Many plants have a floppy tendency thanks to the rich fertile soils that gardeners pride themselves on cultivating, and the space we give them to flourish, making for fleshy and exuberant growth lacking in strength. In nature, genreally poor fertuile soils keep them lean, tough and upright. Jostling for space in meadows and hedgerows, plants hold each other up as they lean and clamber on their neighbours. Plant breeding also has a hand in the floppy problem, as gardnerers are attracted to plants with oversized showy blooms that weigh branches down, especially after rain.

 

There are many types of plant support avaibale to buy from horticultural retailers. A good investment are the pricey but very long lasting rustic steel supports, which are beautifully timeless.
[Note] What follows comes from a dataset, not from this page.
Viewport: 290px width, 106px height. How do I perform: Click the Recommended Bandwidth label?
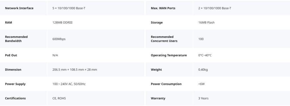pos(16,39)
A cheaper and more natural choice may be to use whatever prunings, twigs or branches you can spare. Simply stick them in the ground around the plants that need support, ideally suppprting them to roughly half their expected height. For more shwy plants like peonies, you can bend willow or hazel to make a neta hooped  'fence' around them. Twigs and sticks can even be woven into artistic shapes and domes, through which the stems emerge.

 

In the case of shrubs like Hydrangea paniculata, pruning also has a role to play. When cut back hard, they produce huge flop-prone flower heads, but fewer of them. Prune them less, and you'll get more, smaller flowers, and a more natural shape that doesn't succumb to gravity.

 

Last year was a bit of flop by any standards! Support your plants, and they'll support you.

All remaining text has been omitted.